= WRITTEN REQUEST =
Copy everything from "I’ve spent a" down to "something to behold." in the post on AI token leaderboards, switching "DevOps" to "platform engineering".

Posts / technology

Token Champions and the AI Cargo Cult


Someone posted recently about their company running a leaderboard tracking AI token usage. Top 25 users got called “Champions.” People who barely used it were labelled “Sleepers.” The champions had collectively burned through $850,000 since January first.

It took me a minute to fully absorb that.

The kicker is that the Sleeper who posted about it seemed genuinely worried about being at the bottom of the list. Not because they were less productive. Just because they weren’t spending enough of the company’s money on an AI that may or may not have been doing anything useful.

I’ve spent a fair chunk of my career in DevOps. I’ve watched a lot of technology trends roll through organisations like a tide, depositing hype on the shore and then quietly pulling back. But there’s something different about this one. The sheer confidence with which non-technical leadership has decided they understand what AI can do, and more importantly, what it should be used for, is genuinely something to behold.

There’s a thread of comments from people in IT describing situations where management pushed AI solutions for problems that already had perfectly good solutions. Monitoring scripts. Process automation. Error handling. Stuff that’s been solved, reliably and cheaply, since roughly the Clinton administration. One person pointed out that a daemon is a concept from early Unix. You set it, it watches things, it screams at you when something breaks. It does not hallucinate. It does not accidentally decide that a crashed service is actually fine. It does not bill you per query.

The response from management, apparently, is still: “But can we use AI for it?”

I sat with that for a while because I wanted to be fair about it. Maybe some of this is just the natural lag between leadership and technical teams on any new technology. That’s always existed. And frankly, some AI tools are genuinely useful. I’ve used them. Not everything being pushed is cargo cult nonsense.

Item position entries

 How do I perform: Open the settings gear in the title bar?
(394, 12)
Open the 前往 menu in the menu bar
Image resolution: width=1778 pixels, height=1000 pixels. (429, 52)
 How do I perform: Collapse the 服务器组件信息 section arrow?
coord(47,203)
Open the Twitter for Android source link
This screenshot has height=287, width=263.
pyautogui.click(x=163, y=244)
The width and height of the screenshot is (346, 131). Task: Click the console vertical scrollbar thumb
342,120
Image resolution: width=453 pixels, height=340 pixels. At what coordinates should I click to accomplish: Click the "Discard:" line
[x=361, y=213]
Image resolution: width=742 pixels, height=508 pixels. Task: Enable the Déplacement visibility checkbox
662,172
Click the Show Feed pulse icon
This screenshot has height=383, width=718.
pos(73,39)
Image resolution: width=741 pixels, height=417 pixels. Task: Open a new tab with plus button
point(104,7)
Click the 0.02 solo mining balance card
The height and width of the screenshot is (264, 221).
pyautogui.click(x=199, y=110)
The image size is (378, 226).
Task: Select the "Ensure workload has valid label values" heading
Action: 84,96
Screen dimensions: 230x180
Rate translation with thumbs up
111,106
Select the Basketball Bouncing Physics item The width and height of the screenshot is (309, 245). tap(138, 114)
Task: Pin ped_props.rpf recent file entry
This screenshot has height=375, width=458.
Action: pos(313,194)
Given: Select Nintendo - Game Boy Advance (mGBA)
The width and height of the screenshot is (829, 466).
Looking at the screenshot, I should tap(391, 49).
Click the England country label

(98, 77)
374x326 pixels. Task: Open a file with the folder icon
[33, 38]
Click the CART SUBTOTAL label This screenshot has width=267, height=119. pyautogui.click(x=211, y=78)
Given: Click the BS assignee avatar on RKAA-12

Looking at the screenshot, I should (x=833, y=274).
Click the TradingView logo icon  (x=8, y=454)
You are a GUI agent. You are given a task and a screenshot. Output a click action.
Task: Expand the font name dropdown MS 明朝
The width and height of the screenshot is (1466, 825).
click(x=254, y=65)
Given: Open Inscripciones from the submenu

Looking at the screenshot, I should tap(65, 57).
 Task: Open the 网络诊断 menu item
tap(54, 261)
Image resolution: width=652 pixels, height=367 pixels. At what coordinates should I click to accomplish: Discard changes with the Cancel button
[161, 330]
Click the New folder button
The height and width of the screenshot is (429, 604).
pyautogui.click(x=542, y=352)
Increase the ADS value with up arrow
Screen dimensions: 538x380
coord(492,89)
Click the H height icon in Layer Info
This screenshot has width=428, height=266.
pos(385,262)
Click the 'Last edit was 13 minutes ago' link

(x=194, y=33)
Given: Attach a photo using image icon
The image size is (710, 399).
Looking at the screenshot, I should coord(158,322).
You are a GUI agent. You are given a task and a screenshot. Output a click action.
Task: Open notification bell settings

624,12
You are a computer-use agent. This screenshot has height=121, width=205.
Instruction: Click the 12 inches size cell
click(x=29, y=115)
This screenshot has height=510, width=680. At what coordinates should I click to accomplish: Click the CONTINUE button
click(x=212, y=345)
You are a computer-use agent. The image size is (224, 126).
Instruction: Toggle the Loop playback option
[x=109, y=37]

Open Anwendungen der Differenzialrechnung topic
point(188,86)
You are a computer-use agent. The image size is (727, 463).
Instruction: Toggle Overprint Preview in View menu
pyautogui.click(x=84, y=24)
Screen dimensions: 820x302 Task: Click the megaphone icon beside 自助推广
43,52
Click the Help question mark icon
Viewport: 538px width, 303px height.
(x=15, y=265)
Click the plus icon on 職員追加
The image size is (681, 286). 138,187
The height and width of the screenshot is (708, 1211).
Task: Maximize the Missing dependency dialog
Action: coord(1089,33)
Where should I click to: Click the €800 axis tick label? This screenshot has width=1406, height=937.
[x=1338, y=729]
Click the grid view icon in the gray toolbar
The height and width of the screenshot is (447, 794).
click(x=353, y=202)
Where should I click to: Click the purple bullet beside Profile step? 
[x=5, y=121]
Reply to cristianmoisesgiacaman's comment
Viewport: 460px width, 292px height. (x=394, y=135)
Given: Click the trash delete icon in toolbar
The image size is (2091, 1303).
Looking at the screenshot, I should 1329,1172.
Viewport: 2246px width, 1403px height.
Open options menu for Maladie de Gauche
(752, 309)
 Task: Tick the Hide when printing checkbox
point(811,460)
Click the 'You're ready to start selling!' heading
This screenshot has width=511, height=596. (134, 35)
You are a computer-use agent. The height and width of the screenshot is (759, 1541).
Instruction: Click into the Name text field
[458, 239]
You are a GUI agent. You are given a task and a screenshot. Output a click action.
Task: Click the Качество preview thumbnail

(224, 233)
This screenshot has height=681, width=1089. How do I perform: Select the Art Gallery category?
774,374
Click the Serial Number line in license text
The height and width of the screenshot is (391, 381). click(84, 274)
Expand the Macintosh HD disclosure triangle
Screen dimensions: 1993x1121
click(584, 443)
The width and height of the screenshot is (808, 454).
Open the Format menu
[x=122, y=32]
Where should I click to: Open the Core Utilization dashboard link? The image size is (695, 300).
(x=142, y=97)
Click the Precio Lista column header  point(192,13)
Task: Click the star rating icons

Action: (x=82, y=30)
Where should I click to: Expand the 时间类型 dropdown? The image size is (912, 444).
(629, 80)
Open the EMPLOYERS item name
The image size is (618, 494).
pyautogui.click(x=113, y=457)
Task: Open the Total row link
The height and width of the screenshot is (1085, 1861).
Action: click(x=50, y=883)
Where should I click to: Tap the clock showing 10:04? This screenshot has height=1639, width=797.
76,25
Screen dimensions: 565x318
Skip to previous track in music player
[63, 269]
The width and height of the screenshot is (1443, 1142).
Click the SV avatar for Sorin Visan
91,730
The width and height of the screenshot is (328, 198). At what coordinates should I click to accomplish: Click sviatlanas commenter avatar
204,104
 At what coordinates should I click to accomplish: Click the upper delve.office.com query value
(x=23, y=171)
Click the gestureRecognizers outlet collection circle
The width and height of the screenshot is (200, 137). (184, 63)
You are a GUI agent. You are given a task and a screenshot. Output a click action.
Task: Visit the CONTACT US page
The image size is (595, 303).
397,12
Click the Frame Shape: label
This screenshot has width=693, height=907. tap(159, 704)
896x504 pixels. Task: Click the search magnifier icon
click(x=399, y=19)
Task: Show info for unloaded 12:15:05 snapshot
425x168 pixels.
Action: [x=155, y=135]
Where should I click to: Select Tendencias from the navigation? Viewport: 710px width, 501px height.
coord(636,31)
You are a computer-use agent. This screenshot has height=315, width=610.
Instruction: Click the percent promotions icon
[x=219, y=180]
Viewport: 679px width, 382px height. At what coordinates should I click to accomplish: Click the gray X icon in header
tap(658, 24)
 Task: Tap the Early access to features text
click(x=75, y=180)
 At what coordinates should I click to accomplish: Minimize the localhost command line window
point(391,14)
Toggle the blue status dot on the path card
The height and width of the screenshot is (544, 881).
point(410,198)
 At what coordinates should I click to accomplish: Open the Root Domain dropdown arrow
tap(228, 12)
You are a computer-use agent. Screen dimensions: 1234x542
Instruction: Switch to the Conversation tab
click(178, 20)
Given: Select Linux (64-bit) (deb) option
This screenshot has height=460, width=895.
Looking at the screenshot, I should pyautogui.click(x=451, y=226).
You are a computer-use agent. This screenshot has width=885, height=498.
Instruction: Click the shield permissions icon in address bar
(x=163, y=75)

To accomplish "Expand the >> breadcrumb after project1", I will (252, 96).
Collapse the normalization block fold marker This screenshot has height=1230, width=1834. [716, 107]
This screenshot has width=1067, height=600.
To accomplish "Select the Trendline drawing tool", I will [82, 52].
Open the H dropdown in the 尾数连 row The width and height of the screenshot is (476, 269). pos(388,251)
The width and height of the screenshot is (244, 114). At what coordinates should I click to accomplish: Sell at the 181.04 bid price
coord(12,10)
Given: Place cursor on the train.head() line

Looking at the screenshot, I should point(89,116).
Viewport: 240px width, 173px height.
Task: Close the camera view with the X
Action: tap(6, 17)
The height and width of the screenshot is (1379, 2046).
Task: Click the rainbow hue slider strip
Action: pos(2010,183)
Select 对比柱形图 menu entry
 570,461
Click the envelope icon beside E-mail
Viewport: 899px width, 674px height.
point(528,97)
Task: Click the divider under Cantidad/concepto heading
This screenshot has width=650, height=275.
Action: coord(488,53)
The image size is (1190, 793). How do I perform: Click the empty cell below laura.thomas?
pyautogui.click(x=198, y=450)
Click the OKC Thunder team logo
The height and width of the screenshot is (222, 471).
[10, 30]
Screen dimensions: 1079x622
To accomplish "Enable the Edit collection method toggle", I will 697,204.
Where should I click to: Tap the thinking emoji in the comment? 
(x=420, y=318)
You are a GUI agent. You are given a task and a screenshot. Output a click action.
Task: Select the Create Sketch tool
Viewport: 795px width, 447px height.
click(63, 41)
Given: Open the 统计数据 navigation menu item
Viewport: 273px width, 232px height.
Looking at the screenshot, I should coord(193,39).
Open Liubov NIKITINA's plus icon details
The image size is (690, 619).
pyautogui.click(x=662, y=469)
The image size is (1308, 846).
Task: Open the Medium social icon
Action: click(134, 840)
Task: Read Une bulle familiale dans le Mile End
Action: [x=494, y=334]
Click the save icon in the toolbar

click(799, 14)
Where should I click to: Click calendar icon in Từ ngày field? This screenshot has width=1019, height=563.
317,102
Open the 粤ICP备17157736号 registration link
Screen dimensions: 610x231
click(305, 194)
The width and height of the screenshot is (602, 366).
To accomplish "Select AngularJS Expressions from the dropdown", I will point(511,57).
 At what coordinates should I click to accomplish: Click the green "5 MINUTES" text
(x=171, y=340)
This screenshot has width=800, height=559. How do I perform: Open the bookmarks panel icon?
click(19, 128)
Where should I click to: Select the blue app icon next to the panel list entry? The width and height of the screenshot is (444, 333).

= SOLUTION TO THE EXERCISE =
I’ve spent a fair chunk of my career in platform engineering. I’ve watched a lot of technology trends roll through organisations like a tide, depositing hype on the shore and then quietly pulling back. But there’s something different about this one. The sheer confidence with which non-technical leadership has decided they understand what AI can do, and more importantly, what it should be used for, is genuinely something to behold.